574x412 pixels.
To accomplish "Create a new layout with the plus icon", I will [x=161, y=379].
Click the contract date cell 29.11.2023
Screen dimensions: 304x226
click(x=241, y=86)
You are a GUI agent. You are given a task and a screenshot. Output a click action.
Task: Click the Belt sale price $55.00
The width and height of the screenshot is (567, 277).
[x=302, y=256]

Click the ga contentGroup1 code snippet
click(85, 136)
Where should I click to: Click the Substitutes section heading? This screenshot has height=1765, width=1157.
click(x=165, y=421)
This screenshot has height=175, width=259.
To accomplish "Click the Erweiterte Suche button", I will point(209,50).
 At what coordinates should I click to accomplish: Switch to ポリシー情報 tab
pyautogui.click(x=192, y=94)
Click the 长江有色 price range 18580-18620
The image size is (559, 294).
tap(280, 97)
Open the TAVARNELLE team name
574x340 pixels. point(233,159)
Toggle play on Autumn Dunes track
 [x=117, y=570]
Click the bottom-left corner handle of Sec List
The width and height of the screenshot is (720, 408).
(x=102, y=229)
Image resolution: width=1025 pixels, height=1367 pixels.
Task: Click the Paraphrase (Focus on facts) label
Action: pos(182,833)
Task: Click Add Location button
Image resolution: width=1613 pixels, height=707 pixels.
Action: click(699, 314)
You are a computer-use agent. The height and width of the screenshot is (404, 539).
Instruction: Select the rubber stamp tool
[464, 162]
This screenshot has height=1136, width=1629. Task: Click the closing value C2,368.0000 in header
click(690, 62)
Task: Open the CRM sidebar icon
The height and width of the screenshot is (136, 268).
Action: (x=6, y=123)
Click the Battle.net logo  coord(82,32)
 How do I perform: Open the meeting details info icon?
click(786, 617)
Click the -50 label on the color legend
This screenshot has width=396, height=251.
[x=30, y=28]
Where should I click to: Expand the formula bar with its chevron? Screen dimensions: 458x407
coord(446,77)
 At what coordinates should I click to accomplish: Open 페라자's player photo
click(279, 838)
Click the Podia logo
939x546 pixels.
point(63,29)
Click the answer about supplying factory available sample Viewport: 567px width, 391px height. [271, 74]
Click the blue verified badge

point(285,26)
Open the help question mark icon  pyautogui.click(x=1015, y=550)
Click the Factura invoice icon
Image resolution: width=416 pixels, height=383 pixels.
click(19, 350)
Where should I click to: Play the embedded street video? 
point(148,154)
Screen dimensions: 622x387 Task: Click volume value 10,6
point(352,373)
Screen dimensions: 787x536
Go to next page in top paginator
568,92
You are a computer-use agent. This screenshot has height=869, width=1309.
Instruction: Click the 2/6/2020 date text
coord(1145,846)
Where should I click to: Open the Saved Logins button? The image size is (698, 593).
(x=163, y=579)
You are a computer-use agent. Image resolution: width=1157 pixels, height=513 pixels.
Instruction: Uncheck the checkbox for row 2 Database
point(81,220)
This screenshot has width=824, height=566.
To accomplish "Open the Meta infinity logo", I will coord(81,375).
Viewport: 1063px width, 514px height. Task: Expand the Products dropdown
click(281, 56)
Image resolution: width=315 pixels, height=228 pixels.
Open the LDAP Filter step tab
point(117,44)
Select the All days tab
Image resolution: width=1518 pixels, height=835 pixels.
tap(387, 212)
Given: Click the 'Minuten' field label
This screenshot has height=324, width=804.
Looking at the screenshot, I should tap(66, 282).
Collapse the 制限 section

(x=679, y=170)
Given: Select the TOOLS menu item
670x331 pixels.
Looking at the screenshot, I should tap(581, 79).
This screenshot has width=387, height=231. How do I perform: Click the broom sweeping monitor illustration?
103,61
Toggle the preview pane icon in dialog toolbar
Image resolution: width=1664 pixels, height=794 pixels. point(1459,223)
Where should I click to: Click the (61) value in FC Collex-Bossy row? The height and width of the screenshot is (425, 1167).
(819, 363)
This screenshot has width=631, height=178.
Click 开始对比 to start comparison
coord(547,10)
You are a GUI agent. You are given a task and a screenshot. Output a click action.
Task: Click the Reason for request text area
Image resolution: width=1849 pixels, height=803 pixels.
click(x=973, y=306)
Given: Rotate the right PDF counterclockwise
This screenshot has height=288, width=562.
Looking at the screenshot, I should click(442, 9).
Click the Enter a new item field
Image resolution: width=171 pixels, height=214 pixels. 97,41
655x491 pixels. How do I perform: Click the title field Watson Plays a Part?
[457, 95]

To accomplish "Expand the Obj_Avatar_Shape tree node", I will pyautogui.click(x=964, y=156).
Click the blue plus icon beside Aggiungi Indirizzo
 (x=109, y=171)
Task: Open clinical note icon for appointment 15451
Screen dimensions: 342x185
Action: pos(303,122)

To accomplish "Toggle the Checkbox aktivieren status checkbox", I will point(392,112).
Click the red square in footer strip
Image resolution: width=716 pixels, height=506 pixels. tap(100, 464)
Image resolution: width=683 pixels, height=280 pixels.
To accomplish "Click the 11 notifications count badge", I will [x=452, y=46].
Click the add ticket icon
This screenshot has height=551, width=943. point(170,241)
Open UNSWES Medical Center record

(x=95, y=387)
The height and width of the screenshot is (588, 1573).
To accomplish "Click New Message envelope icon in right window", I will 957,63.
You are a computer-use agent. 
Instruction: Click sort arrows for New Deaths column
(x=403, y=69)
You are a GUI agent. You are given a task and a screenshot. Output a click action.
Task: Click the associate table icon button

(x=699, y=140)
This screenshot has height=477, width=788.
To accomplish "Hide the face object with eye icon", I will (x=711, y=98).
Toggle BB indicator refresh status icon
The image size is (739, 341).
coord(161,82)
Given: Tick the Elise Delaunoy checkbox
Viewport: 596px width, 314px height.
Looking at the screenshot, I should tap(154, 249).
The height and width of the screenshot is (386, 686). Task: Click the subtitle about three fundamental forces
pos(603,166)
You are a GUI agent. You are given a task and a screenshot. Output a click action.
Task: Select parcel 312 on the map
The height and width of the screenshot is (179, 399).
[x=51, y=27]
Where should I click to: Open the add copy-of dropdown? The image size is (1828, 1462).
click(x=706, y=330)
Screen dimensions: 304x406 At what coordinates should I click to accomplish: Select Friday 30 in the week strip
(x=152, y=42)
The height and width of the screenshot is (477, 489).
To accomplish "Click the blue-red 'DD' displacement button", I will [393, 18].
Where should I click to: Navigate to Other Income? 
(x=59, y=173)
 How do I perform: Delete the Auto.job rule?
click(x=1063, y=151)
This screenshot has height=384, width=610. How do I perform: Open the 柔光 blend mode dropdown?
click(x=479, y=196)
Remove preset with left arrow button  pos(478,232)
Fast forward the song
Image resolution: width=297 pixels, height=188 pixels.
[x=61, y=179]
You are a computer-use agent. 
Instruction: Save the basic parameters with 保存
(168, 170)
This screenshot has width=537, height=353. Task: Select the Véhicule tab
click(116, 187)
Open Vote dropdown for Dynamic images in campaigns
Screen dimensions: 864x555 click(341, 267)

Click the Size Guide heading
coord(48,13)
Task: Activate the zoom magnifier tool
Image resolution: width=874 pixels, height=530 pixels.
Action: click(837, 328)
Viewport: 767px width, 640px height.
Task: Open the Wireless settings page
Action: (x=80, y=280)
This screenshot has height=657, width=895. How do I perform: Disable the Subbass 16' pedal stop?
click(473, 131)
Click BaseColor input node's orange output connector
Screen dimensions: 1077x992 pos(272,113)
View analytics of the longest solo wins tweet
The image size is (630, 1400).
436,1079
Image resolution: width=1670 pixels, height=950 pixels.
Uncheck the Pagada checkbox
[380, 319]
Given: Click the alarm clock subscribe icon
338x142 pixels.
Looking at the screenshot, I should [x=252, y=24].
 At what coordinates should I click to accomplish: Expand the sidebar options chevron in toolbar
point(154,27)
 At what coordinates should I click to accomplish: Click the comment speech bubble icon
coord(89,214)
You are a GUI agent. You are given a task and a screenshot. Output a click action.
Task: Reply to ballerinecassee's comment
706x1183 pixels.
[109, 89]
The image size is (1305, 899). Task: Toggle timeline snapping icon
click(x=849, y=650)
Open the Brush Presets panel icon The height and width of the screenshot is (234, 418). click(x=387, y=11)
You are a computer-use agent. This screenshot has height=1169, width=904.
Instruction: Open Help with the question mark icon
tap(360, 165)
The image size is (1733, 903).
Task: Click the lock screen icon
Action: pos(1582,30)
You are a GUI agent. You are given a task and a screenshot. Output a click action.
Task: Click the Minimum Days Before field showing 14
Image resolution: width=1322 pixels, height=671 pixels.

════════

# REQUIRED WORK
Can you retype the lines exactly, starting at the line containing "655x491 pixels. How" and stopping after the line containing "(x=109, y=171)"?

# ANSWER TO THIS PROBLEM
655x491 pixels. How do I perform: Click the title field Watson Plays a Part?
[457, 95]

To accomplish "Expand the Obj_Avatar_Shape tree node", I will pyautogui.click(x=964, y=156).
Click the blue plus icon beside Aggiungi Indirizzo
 (x=109, y=171)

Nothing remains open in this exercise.